Here Is Some Key Data Regarding Chinese IPO’s
Timing Is Everything
We, as well as Aspen clients, are long IQ….the recent IPO from $18.29….last traded $32.99….a +79% gain. We could not be happier. Brad’s excellent valuation and deep dive into their business model illuminated a great set-up.
The key question is what to do now. With the rapid price appreciation of IQ it is easy to get a bit ‘comfortable’ and simply expect more of the same. Who knows, it is certainly possible. However, some simple comparative analysis is useful and might provide a sensible trade management approach.
What Could Go Wrong?
There is nothing like a successful trade to give a trader a dangerous dosage of overconfidence. Let’s step back and take a look at previous Chinese IPO stocks (even the best of them) and see how they have performed in their early days.
The stocks selected for this chart are mid to mega-cap stocks that have tended to go up shortly after their IPO and are currently in good financial health. They are legitimate, strong Chinese companies that trade well today. The chart shows how a $100,000 investment would have performed for these five companies in the first 200 days of trading.
The chart makes it clear that even after a positive start, there is not one stock that goes straight to the moon. Some of the companies produce incredible returns in the first 60-90 days, and then they give a lot of it back.
Some may recall BABA just a few years ago. There was a lot of hype around BABA at its IPO. Today it trades well above its IPO price. But as the chart shows, it was not a smooth ride, especially in the first 200 days of trading. Also, WUBA produced some fantastic returns at the beginning and then it too gave much of the gains back.

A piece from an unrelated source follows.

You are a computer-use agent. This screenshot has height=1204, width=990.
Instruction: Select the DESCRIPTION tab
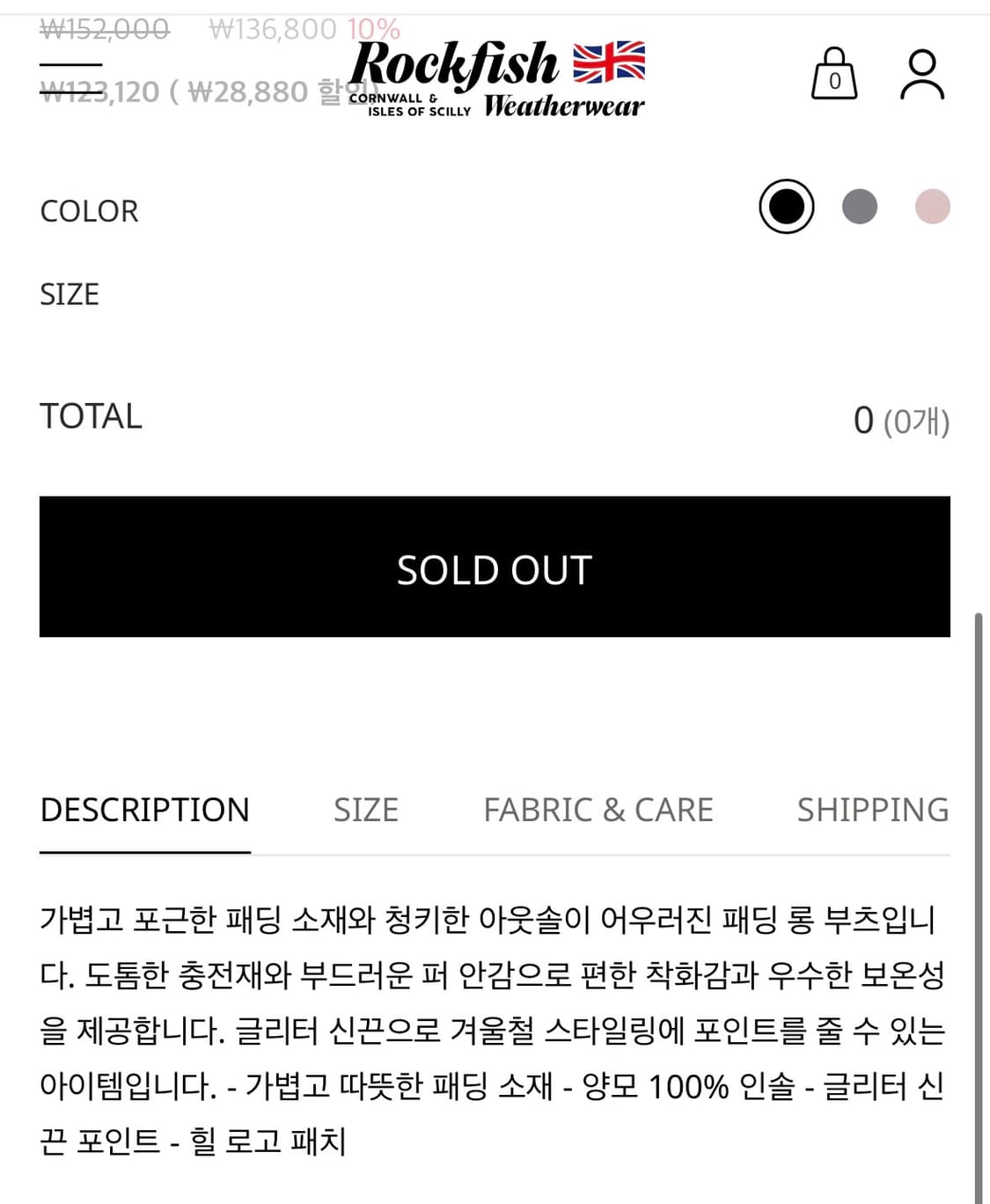pos(144,810)

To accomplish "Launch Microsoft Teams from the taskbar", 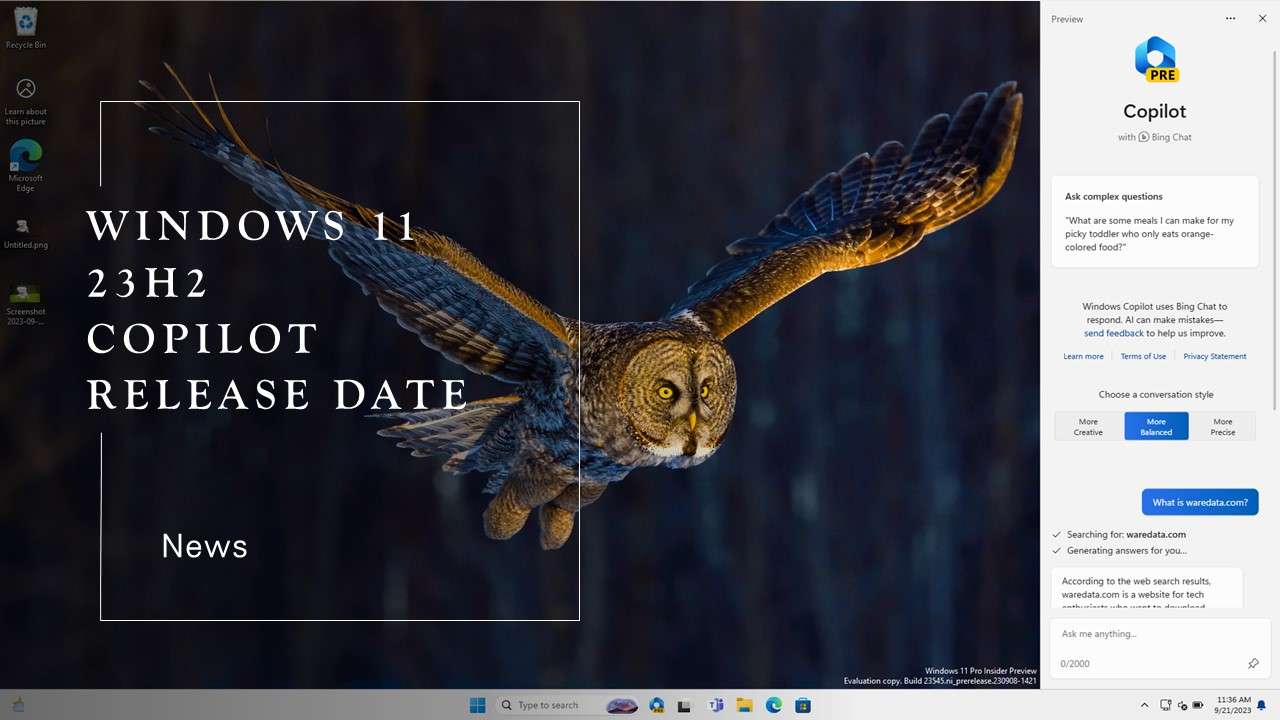I will (x=716, y=705).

Is there a pattern when these stocks tend to turn down and give back their gains? Yes. As the chart shows, the 40-50 day range is weak. The really significant time is near 80 to 85 days after trading begins.
Why These IPO Stocks Tend To Pull Back
It is important to remember that only a fraction of a company’s shares actually trades at the beginning. Also, insiders and early investors want to get paid and will sell their shares when they can.
Let’s first consider the number of shares that are released for trading at the IPO date. The float in a stock’s early days typically represents a small fraction of its outstanding shares. The float means the number of shares that are actually eligible to trade hands in the marketplace. When the float is small, it is much easier for demand to push the price in either direction. For a stock with high expectations, that often means up. Notice the following percentages of stock that are released at the IPO date and lockup expiration periods:
- WUBA (58.com) 14.1% of outstanding stock, lockup period 180 days; some selling allowed after 90 days
- JD (JD.com) 6.9% of outstanding stock, lockup period 180 days; some selling allowed after 90 days
- CMCM (Cheetah Mobile) 8.7% of outstanding stock, lockup period 180 days; some selling allowed after 90 days
- BABA (Alibaba) 13.0% of outstanding stock, lockup periods of 180 days and 1 year; some selling allowed after 150 days
- IQ (iQiyi) 17.7% of outstanding stock, 180 day lockup period; some selling allowed after 90 days; IPO prospectus also states “the underwriters may, in their sole discretion and at any time or from time to time before the termination of the lock-up period release all or any portion of the securities subject to lock-up agreements.”
When a company’s growth prospects are good and many investors are fighting over the available shares it is much easier for the price to rip to the upside. As these selling periods approach, however, many investors sell and head for the sidelines, driving prices back down.
It is often challenging around an IPO date to get a good handle on valuation. So many things are speculative at this point. Most new companies are still losing money. They are still paying out a significant amount in stock options to their executives and new hires. They will often continue to bleed money for a few years. With negative net income a number of common valuation measures like P/E, EPS, return on equity, return on assets are all meaningless. The valuation process is more of a speculative projection of the company’s growth trajectory. It often assumes that this new company will follow the path of comparable companies that have come before it. All of this may turn out to be true or completely false. So, the company trades on hope and expectations in the early days.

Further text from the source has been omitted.